§ **Exercise requirements**
Would you copy out every one of the entries below word for word?

§ **Data for this exercise**
----------------

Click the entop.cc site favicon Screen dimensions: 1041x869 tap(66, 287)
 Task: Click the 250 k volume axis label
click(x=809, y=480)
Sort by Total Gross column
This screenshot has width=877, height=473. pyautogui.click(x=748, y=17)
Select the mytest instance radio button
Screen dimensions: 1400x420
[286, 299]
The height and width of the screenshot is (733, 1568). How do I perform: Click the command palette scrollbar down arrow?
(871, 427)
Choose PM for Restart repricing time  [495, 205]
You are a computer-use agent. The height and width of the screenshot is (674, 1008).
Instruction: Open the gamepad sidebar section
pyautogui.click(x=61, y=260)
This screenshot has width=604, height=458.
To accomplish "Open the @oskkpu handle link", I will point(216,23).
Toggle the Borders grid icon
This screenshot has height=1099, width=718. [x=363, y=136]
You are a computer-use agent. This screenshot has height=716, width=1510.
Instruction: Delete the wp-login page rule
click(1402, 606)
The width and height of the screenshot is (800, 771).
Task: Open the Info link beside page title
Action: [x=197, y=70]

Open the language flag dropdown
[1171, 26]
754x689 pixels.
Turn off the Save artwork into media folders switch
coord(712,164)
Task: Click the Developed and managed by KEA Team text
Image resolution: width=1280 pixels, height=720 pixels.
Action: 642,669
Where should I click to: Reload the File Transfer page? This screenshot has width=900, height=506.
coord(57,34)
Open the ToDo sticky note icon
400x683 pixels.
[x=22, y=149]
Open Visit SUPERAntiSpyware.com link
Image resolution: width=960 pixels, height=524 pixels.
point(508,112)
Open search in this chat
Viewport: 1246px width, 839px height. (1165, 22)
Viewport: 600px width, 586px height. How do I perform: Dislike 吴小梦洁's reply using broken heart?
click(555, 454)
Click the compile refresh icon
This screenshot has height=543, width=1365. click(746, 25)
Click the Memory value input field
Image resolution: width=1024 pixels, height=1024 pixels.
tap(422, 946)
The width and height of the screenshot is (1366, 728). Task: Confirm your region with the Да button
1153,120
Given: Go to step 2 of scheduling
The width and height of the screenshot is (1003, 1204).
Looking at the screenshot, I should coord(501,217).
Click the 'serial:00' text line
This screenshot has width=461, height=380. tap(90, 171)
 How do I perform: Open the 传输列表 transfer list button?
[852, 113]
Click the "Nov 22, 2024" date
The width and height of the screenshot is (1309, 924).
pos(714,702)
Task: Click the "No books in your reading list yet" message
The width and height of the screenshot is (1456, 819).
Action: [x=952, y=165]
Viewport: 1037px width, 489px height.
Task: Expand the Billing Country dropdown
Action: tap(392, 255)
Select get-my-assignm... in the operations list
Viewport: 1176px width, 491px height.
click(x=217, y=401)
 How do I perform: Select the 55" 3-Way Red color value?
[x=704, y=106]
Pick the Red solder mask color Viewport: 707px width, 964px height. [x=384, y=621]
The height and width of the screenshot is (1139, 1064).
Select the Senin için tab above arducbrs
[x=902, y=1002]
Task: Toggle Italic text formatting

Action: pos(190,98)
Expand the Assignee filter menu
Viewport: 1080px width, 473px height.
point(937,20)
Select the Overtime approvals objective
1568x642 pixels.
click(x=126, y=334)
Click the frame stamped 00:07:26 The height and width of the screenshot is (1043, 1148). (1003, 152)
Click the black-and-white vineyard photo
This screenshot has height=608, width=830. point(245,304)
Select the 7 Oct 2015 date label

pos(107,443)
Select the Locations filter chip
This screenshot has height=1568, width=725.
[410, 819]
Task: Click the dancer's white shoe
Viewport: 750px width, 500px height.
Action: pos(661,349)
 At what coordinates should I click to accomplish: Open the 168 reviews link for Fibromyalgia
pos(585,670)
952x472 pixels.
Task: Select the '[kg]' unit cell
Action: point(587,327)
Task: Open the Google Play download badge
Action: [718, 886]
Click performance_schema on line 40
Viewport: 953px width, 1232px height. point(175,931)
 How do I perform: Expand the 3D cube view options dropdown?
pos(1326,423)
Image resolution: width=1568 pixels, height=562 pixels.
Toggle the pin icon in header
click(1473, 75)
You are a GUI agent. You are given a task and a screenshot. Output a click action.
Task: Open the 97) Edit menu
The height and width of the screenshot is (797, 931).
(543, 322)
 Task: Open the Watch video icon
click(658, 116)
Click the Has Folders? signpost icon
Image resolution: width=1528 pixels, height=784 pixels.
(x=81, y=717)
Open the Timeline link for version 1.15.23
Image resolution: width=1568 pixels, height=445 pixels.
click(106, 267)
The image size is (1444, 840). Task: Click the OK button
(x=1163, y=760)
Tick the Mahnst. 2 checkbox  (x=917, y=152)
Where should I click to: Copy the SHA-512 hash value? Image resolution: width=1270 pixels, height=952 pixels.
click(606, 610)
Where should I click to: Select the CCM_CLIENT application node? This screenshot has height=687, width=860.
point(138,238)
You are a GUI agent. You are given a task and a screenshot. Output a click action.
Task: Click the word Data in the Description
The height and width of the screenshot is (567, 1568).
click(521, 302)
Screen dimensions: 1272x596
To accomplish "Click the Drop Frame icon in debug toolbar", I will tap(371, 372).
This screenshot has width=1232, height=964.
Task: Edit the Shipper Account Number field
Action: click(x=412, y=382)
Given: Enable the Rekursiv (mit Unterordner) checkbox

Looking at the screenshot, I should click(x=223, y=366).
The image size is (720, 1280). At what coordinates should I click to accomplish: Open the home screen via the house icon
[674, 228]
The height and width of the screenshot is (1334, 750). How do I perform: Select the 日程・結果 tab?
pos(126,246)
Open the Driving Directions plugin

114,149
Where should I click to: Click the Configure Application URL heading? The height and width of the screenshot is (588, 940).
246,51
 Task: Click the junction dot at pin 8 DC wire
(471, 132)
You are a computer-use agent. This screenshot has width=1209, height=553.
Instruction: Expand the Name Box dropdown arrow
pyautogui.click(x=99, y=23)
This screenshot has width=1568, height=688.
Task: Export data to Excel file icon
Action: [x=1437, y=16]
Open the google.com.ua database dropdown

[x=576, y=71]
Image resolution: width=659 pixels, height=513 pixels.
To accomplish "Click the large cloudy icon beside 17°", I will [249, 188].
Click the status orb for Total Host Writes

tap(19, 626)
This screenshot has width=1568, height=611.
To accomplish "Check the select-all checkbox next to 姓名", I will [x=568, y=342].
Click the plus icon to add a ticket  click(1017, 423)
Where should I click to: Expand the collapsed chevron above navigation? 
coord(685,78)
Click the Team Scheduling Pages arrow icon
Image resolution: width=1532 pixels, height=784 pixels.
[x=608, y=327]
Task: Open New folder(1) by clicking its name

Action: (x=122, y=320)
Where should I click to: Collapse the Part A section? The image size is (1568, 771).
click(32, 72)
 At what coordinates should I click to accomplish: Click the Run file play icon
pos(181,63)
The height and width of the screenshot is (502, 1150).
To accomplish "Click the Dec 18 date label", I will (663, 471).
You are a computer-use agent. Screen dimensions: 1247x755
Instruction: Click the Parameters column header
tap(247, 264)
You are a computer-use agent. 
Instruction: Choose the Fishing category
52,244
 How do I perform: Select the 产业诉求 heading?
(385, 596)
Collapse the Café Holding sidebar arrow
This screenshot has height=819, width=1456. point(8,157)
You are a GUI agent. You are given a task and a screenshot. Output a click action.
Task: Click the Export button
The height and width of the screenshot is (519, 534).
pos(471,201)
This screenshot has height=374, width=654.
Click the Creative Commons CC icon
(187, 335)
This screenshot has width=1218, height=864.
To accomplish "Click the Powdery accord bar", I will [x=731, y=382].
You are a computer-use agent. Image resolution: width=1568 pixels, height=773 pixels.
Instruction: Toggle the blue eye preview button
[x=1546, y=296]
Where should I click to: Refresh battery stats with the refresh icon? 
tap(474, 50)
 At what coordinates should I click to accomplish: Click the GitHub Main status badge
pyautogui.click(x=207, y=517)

----------------

§ **Solution to this exercise**
Click the entop.cc site favicon Screen dimensions: 1041x869 tap(66, 287)
 Task: Click the 250 k volume axis label
click(x=809, y=480)
Sort by Total Gross column
This screenshot has width=877, height=473. pyautogui.click(x=748, y=17)
Select the mytest instance radio button
Screen dimensions: 1400x420
[286, 299]
The height and width of the screenshot is (733, 1568). How do I perform: Click the command palette scrollbar down arrow?
(871, 427)
Choose PM for Restart repricing time  [495, 205]
You are a computer-use agent. The height and width of the screenshot is (674, 1008).
Instruction: Open the gamepad sidebar section
pyautogui.click(x=61, y=260)
This screenshot has width=604, height=458.
To accomplish "Open the @oskkpu handle link", I will point(216,23).
Toggle the Borders grid icon
This screenshot has height=1099, width=718. [x=363, y=136]
You are a computer-use agent. This screenshot has height=716, width=1510.
Instruction: Delete the wp-login page rule
click(1402, 606)
The width and height of the screenshot is (800, 771).
Task: Open the Info link beside page title
Action: [x=197, y=70]

Open the language flag dropdown
[1171, 26]
754x689 pixels.
Turn off the Save artwork into media folders switch
coord(712,164)
Task: Click the Developed and managed by KEA Team text
Image resolution: width=1280 pixels, height=720 pixels.
Action: 642,669
Where should I click to: Reload the File Transfer page? This screenshot has width=900, height=506.
coord(57,34)
Open the ToDo sticky note icon
400x683 pixels.
[x=22, y=149]
Open Visit SUPERAntiSpyware.com link
Image resolution: width=960 pixels, height=524 pixels.
point(508,112)
Open search in this chat
Viewport: 1246px width, 839px height. (1165, 22)
Viewport: 600px width, 586px height. How do I perform: Dislike 吴小梦洁's reply using broken heart?
click(555, 454)
Click the compile refresh icon
This screenshot has height=543, width=1365. click(746, 25)
Click the Memory value input field
Image resolution: width=1024 pixels, height=1024 pixels.
tap(422, 946)
The width and height of the screenshot is (1366, 728). Task: Confirm your region with the Да button
1153,120
Given: Go to step 2 of scheduling
The width and height of the screenshot is (1003, 1204).
Looking at the screenshot, I should coord(501,217).
Click the 'serial:00' text line
This screenshot has width=461, height=380. tap(90, 171)
 How do I perform: Open the 传输列表 transfer list button?
[852, 113]
Click the "Nov 22, 2024" date
The width and height of the screenshot is (1309, 924).
pos(714,702)
Task: Click the "No books in your reading list yet" message
The width and height of the screenshot is (1456, 819).
Action: [x=952, y=165]
Viewport: 1037px width, 489px height.
Task: Expand the Billing Country dropdown
Action: tap(392, 255)
Select get-my-assignm... in the operations list
Viewport: 1176px width, 491px height.
click(x=217, y=401)
 How do I perform: Select the 55" 3-Way Red color value?
[x=704, y=106]
Pick the Red solder mask color Viewport: 707px width, 964px height. [x=384, y=621]
The height and width of the screenshot is (1139, 1064).
Select the Senin için tab above arducbrs
[x=902, y=1002]
Task: Toggle Italic text formatting

Action: pos(190,98)
Expand the Assignee filter menu
Viewport: 1080px width, 473px height.
point(937,20)
Select the Overtime approvals objective
1568x642 pixels.
click(x=126, y=334)
Click the frame stamped 00:07:26 The height and width of the screenshot is (1043, 1148). (1003, 152)
Click the black-and-white vineyard photo
This screenshot has height=608, width=830. point(245,304)
Select the 7 Oct 2015 date label

pos(107,443)
Select the Locations filter chip
This screenshot has height=1568, width=725.
[410, 819]
Task: Click the dancer's white shoe
Viewport: 750px width, 500px height.
Action: pos(661,349)
 At what coordinates should I click to accomplish: Open the 168 reviews link for Fibromyalgia
pos(585,670)
952x472 pixels.
Task: Select the '[kg]' unit cell
Action: point(587,327)
Task: Open the Google Play download badge
Action: [718, 886]
Click performance_schema on line 40
Viewport: 953px width, 1232px height. point(175,931)
 How do I perform: Expand the 3D cube view options dropdown?
pos(1326,423)
Image resolution: width=1568 pixels, height=562 pixels.
Toggle the pin icon in header
click(1473, 75)
You are a GUI agent. You are given a task and a screenshot. Output a click action.
Task: Open the 97) Edit menu
The height and width of the screenshot is (797, 931).
(543, 322)
 Task: Open the Watch video icon
click(658, 116)
Click the Has Folders? signpost icon
Image resolution: width=1528 pixels, height=784 pixels.
(x=81, y=717)
Open the Timeline link for version 1.15.23
Image resolution: width=1568 pixels, height=445 pixels.
click(106, 267)
The image size is (1444, 840). Task: Click the OK button
(x=1163, y=760)
Tick the Mahnst. 2 checkbox  (x=917, y=152)
Where should I click to: Copy the SHA-512 hash value? Image resolution: width=1270 pixels, height=952 pixels.
click(606, 610)
Where should I click to: Select the CCM_CLIENT application node? This screenshot has height=687, width=860.
point(138,238)
You are a GUI agent. You are given a task and a screenshot. Output a click action.
Task: Click the word Data in the Description
The height and width of the screenshot is (567, 1568).
click(521, 302)
Screen dimensions: 1272x596
To accomplish "Click the Drop Frame icon in debug toolbar", I will tap(371, 372).
This screenshot has width=1232, height=964.
Task: Edit the Shipper Account Number field
Action: click(x=412, y=382)
Given: Enable the Rekursiv (mit Unterordner) checkbox

Looking at the screenshot, I should click(x=223, y=366).
The image size is (720, 1280). At what coordinates should I click to accomplish: Open the home screen via the house icon
[674, 228]
The height and width of the screenshot is (1334, 750). How do I perform: Select the 日程・結果 tab?
pos(126,246)
Open the Driving Directions plugin

114,149
Where should I click to: Click the Configure Application URL heading? The height and width of the screenshot is (588, 940).
246,51
 Task: Click the junction dot at pin 8 DC wire
(471, 132)
You are a computer-use agent. This screenshot has width=1209, height=553.
Instruction: Expand the Name Box dropdown arrow
pyautogui.click(x=99, y=23)
This screenshot has width=1568, height=688.
Task: Export data to Excel file icon
Action: [x=1437, y=16]
Open the google.com.ua database dropdown

[x=576, y=71]
Image resolution: width=659 pixels, height=513 pixels.
To accomplish "Click the large cloudy icon beside 17°", I will [249, 188].
Click the status orb for Total Host Writes

tap(19, 626)
This screenshot has width=1568, height=611.
To accomplish "Check the select-all checkbox next to 姓名", I will [x=568, y=342].
Click the plus icon to add a ticket  click(1017, 423)
Where should I click to: Expand the collapsed chevron above navigation? 
coord(685,78)
Click the Team Scheduling Pages arrow icon
Image resolution: width=1532 pixels, height=784 pixels.
[x=608, y=327]
Task: Open New folder(1) by clicking its name

Action: (x=122, y=320)
Where should I click to: Collapse the Part A section? The image size is (1568, 771).
click(32, 72)
 At what coordinates should I click to accomplish: Click the Run file play icon
pos(181,63)
The height and width of the screenshot is (502, 1150).
To accomplish "Click the Dec 18 date label", I will (663, 471).
You are a computer-use agent. Screen dimensions: 1247x755
Instruction: Click the Parameters column header
tap(247, 264)
You are a computer-use agent. 
Instruction: Choose the Fishing category
52,244
 How do I perform: Select the 产业诉求 heading?
(385, 596)
Collapse the Café Holding sidebar arrow
This screenshot has height=819, width=1456. point(8,157)
You are a GUI agent. You are given a task and a screenshot. Output a click action.
Task: Click the Export button
The height and width of the screenshot is (519, 534).
pos(471,201)
This screenshot has height=374, width=654.
Click the Creative Commons CC icon
(187, 335)
This screenshot has width=1218, height=864.
To accomplish "Click the Powdery accord bar", I will [x=731, y=382].
You are a computer-use agent. Image resolution: width=1568 pixels, height=773 pixels.
Instruction: Toggle the blue eye preview button
[x=1546, y=296]
Where should I click to: Refresh battery stats with the refresh icon? 
tap(474, 50)
 At what coordinates should I click to accomplish: Click the GitHub Main status badge
pyautogui.click(x=207, y=517)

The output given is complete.